Hi! Happy to have found this support group. My husband was diagnosed with SCC this past February after seeking treatment for what he thought was a cold sore on the underside of his tongue. In April, he had surgery to have the tumor removed, which included splitting his jaw and removing half his tongue and a section of lymph nodes from his neck. His tongue was reconstructed with a forearm flap, and he had a two week stay in the ICU. The surgery went well by the doctors accounts, and they were able to remove the tumor with clear margins, but added 33 RT and 3 rounds high dose chemo (cisplatin) because it was Stage IVb. The radiation/chemo treatments were incredibly difficult, in terms of nausea, vomiting and pain but with many meds and a supportive palliative team, he got through that. Now we are struggling with the aftermath. My husband stopped eating two weeks into the treatments, and hasn't swallowed anything but his own saliva since that time. He stopped speaking mid treatment too and still is unable to speak. Right now, nausea is under control, but struggling with a very shallow gag reflex, lots of spitting, and gagging which escalates to choking and sometimes vomiting, although the latter has lessoned in the last few weeks. All to say, now we are left wondering when life will ever feel normal again, and if what he is experiencing is typical. He had been seeing a SLP and will follow up later with one but overall the advice was always to keep swallowing and keep talking if he is able--but he's been unable to do that. Thanks so much in advance for your help and support.
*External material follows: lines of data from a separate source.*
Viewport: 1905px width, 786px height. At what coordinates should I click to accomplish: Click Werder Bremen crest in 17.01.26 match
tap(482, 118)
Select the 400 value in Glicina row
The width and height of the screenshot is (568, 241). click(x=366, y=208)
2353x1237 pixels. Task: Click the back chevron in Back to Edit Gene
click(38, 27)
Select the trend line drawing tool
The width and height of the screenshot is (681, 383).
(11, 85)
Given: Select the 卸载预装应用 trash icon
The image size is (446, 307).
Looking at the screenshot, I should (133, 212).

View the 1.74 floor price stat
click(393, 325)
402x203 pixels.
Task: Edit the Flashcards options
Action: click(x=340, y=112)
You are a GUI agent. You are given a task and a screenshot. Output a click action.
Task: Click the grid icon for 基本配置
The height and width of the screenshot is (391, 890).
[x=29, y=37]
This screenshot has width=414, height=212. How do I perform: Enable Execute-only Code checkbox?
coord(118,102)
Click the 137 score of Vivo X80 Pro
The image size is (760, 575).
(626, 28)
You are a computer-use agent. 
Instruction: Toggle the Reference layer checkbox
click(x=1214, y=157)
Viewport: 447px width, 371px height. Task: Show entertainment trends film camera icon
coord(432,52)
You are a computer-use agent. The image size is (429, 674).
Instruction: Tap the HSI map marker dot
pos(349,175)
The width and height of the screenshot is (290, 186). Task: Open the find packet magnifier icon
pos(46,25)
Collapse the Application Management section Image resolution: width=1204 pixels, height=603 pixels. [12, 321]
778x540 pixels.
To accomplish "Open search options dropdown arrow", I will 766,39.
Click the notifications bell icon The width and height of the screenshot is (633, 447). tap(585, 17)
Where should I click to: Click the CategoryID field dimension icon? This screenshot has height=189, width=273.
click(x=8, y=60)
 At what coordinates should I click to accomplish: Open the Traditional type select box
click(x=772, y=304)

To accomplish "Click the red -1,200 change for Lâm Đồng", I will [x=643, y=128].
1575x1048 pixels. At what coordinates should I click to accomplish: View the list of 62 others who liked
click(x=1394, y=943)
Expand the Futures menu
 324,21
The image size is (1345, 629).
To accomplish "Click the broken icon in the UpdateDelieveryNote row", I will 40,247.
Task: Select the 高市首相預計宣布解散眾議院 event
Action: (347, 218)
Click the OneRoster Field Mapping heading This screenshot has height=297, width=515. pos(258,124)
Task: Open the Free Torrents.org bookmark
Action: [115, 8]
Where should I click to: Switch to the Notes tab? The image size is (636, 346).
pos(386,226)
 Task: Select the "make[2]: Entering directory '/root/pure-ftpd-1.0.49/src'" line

I am so sorry for what you are going through. It is a long and difficult process. Everyone's path is different so jt's very hard to compare recovery paths. I went through a similar process last year but no chemo. I was frustrated with the slow recovery at nearly every step. But, I kept a journal, took pictures, videos, etc. I would reference them when frustrated and realize I had improved more than I thought.
I learned to judge my recovery in weeks and months rather than days. I am now over a year from surgery and radiation. I am living a full life less a few minors items. Minor items are no spices, no alcohol, and continuous dental care. But, we travel normal, I can speak, eat most things, exercise, work, etc.
Love, prayers, and support of many helped but on a personal level, the journal was powerful. I was surprised how much I wrote. Even today, I still go back and read some my old notes from surgery and radiation treatment.
Best wishes for a full recovery and keep in touch.
Thanks so much for taking the time to write--it really means a lot to us. Its funny you say to look at recovery in weeks and months, not days, because even as I write this a few weeks later we both feel like that post was light years away, and things feel much more hopeful this week. My husband went into his workplace for the first time yesterday, and even though he's still not speaking or eating by mouth, it felt good for him to reconnect in this way with the world. He hasn't been around anyone but our family and the medical staff for nearly 3 months. He has also had a few affirming sessions with an SLP who understands where he is and is giving him exercises to work on. They are challenging for him to do, and its taken some experimenting to figure out how to quell the gag reflex, but he already can open his mouth a little on his own, which he couldn't do two weeks ago. Its been affirming to read the stories on this forum, because we really had no sense of how significantly this would impact both our lives, and we were starting to wonder if he was a total outlier, but now its clear that his doctors, though very nice and competent with the treatments, never really gave us realistic expectations of the long term impact of this disease.
Thanks very much for your well wishes, and wishing the same back to you,
Yeah!!! It warms my heart to hear you are improving. My first trip back to the office was also powerful. In fact, each piece of normal (what ever that means) was empowering. First night home, first walk around the block, trach hole finally closing up, slice of pizza, real shower, etc.